**WORK INSTRUCTION**
For the entries below, the result should be an exact transcription of the lines from the one with "At what coordinates should I click to accomplish: Click the 派發工單" up to and including the one with "Task: Click the quoted", and only those.

Excerpts from a dataset:
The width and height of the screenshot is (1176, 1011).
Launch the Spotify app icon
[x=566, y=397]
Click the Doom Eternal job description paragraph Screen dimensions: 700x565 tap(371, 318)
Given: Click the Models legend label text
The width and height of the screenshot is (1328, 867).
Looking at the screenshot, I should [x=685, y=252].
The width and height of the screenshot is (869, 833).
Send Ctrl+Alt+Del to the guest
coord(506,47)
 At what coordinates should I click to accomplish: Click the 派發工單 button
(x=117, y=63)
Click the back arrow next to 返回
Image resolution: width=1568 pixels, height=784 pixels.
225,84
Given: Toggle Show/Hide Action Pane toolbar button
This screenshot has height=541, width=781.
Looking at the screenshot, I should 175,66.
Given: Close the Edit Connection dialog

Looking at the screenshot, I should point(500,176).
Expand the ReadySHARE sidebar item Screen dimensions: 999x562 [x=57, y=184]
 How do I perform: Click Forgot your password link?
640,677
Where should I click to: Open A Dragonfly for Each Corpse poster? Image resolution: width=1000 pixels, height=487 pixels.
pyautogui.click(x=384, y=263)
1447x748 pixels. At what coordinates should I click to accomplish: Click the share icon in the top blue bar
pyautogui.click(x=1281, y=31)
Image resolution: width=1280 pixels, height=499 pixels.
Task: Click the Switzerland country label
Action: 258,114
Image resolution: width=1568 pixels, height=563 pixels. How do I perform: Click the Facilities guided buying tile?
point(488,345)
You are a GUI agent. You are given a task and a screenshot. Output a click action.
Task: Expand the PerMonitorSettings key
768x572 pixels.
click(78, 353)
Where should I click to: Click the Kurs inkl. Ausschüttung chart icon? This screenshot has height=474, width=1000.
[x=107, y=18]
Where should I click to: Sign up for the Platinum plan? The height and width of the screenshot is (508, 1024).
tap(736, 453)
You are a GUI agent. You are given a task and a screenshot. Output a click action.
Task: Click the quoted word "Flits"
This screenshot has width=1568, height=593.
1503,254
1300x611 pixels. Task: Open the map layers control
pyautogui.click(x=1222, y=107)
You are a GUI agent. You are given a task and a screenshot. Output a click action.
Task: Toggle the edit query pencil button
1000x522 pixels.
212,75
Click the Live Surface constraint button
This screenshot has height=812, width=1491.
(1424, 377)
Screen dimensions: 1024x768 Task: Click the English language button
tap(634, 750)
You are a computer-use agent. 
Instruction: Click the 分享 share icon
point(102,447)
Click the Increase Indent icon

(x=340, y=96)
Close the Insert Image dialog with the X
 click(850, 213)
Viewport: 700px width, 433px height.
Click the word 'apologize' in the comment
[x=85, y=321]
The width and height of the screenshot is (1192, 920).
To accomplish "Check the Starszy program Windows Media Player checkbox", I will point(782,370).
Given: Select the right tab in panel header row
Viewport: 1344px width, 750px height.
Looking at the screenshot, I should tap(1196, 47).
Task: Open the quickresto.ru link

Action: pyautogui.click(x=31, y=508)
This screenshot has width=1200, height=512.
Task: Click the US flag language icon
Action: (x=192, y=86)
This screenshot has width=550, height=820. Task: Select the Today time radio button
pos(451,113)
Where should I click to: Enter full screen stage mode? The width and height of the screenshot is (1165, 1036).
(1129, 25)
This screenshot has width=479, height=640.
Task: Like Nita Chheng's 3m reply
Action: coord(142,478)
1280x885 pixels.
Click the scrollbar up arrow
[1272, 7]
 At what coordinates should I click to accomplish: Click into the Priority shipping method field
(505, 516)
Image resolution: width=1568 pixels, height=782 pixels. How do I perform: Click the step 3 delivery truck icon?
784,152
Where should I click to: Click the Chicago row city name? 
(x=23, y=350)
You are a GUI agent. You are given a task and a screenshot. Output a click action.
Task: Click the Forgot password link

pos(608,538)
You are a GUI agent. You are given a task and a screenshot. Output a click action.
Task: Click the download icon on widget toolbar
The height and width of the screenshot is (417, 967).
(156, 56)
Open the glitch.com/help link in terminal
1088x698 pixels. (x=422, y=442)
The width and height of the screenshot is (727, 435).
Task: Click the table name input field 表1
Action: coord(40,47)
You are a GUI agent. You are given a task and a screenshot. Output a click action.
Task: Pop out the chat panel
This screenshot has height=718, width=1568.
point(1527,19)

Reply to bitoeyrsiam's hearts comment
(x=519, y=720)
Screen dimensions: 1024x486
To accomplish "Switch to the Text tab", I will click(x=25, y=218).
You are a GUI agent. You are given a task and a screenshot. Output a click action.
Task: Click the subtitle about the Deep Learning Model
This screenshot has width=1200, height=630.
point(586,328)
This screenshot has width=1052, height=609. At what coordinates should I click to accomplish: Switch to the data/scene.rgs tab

**TASK OUTPUT**
 At what coordinates should I click to accomplish: Click the 派發工單 button
(x=117, y=63)
Click the back arrow next to 返回
Image resolution: width=1568 pixels, height=784 pixels.
225,84
Given: Toggle Show/Hide Action Pane toolbar button
This screenshot has height=541, width=781.
Looking at the screenshot, I should 175,66.
Given: Close the Edit Connection dialog

Looking at the screenshot, I should point(500,176).
Expand the ReadySHARE sidebar item Screen dimensions: 999x562 [x=57, y=184]
 How do I perform: Click Forgot your password link?
640,677
Where should I click to: Open A Dragonfly for Each Corpse poster? Image resolution: width=1000 pixels, height=487 pixels.
pyautogui.click(x=384, y=263)
1447x748 pixels. At what coordinates should I click to accomplish: Click the share icon in the top blue bar
pyautogui.click(x=1281, y=31)
Image resolution: width=1280 pixels, height=499 pixels.
Task: Click the Switzerland country label
Action: 258,114
Image resolution: width=1568 pixels, height=563 pixels. How do I perform: Click the Facilities guided buying tile?
point(488,345)
You are a GUI agent. You are given a task and a screenshot. Output a click action.
Task: Expand the PerMonitorSettings key
768x572 pixels.
click(78, 353)
Where should I click to: Click the Kurs inkl. Ausschüttung chart icon? This screenshot has height=474, width=1000.
[x=107, y=18]
Where should I click to: Sign up for the Platinum plan? The height and width of the screenshot is (508, 1024).
tap(736, 453)
You are a GUI agent. You are given a task and a screenshot. Output a click action.
Task: Click the quoted word "Flits"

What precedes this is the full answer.